IIB — производные фиброевой кислоты (фибраты): клофибрат (мисклерон), безафибрат (безалип), ципрофибрат (липанор), фенофибрат (трайкор). Осложнениями при использовании этих лекарственных средств могут быть: миозит, аллергия, диспепсия, желчнокаменная болезнь у клофибрата. Поэтому эти препараты предыдущих поколений сейчас практически не применяются. В основном сейчас широко применяется производное фенофиброевой кислоты или новое поколение фибратов: фенофибрат. У фенофибрата более высокий профиль безопасности и относительно низкая частота побочных эффектов. Наиболее эффективно применять фенофибрат при лечении пациентов с сахарным диабетом 2 типа, который характеризуется повышением триглицеридов, снижением ЛПВП и умеренным повышением ЛПНП. Также фенофибрат позволяет снизить количество мелких плотных ЛПНП, наиболее атерогенных ЛП. Наряду с этим при приеме фенофибрата отмечается снижение не только макрососудистых осложнений (ИБС, инфаркт миокарда), но и таких инвалидизирующих микрососудистых осложнений, как ретинопатия, полинейропатия, нефропатия и ампутации нижних конечностей при диабете.

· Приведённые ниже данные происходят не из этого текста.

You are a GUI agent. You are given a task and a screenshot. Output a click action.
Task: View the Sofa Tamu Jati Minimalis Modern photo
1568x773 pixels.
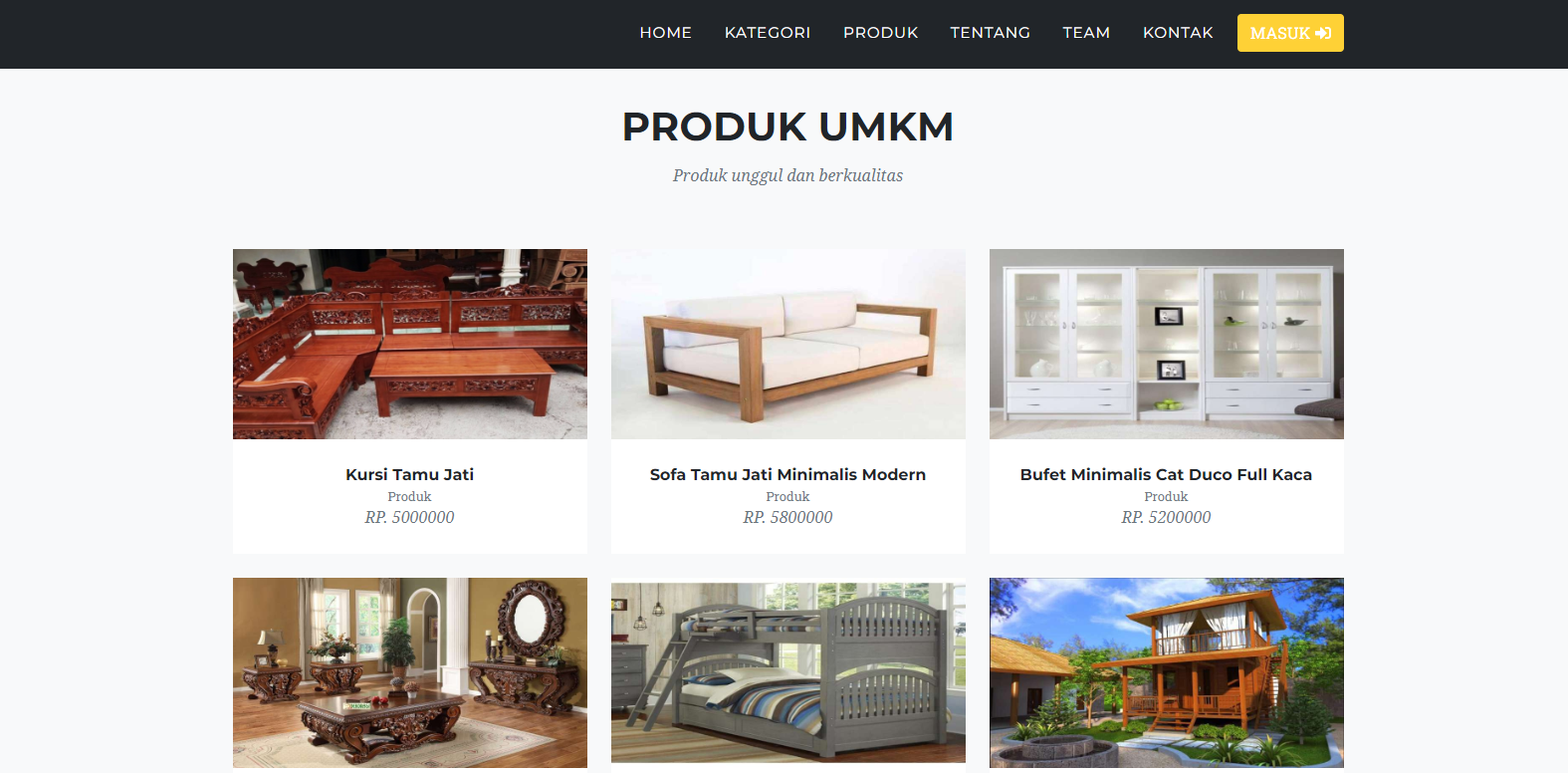pyautogui.click(x=788, y=344)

Для более интенсивного лечения атеросклероза рекомендуется сочетать прием статинов и фенофибрата.

 

IIC — никотиновая кислота(эндурацин). Нежелательно применять при сахарном диабете. Из побочных эффектов: кожный зуд, гиперемия, диспепсия.

IID — снижающие синтез стерола (органические спирты, относящиеся к группе стероидов. Содержатся в природных жирах и маслах. Бесцветные кристаллы, растворимые в органических растворителях и не растворяющиеся в воде. Наиболее важен для человека и животных холестерин) — пробукол (фенбутол).

Третья группа

Ненасыщенные жирные кислоты: линетол, липостабил, трибуспамин, полиспамин, тиоктовая кислота (тиогамма, тиоктацид), омакор, эйконол. Внимание: могут усиливать действие сахароснижающих препаратов.

Четвёртая группа

Эндотелиотропные препараты (питающие эндотелий). Снижают уровень холестерина в интиме. Пирикарбат(пармидин, ангинин), синтетические аналоги простациклина(мизопростол, вазопростан), поликозанол, витамины А, Е (Аевит), С.

Хирургическая коррекция

Операции на артериях могут быть открытыми (эндартеректомия), когда удаление бляшки или выпрямление извитости производится с помощью открытой операции, или эндоваскулярными — дилатация артерии с помощью баллонных катетеров с размещением на месте сужения артерии стентов, препятствующих реокклюзии сосуда (транслюминальная балонная ангиопластика и стентирование артерии). Выбор метода зависит от места и распространенности сужения или закрытия просвета артерии.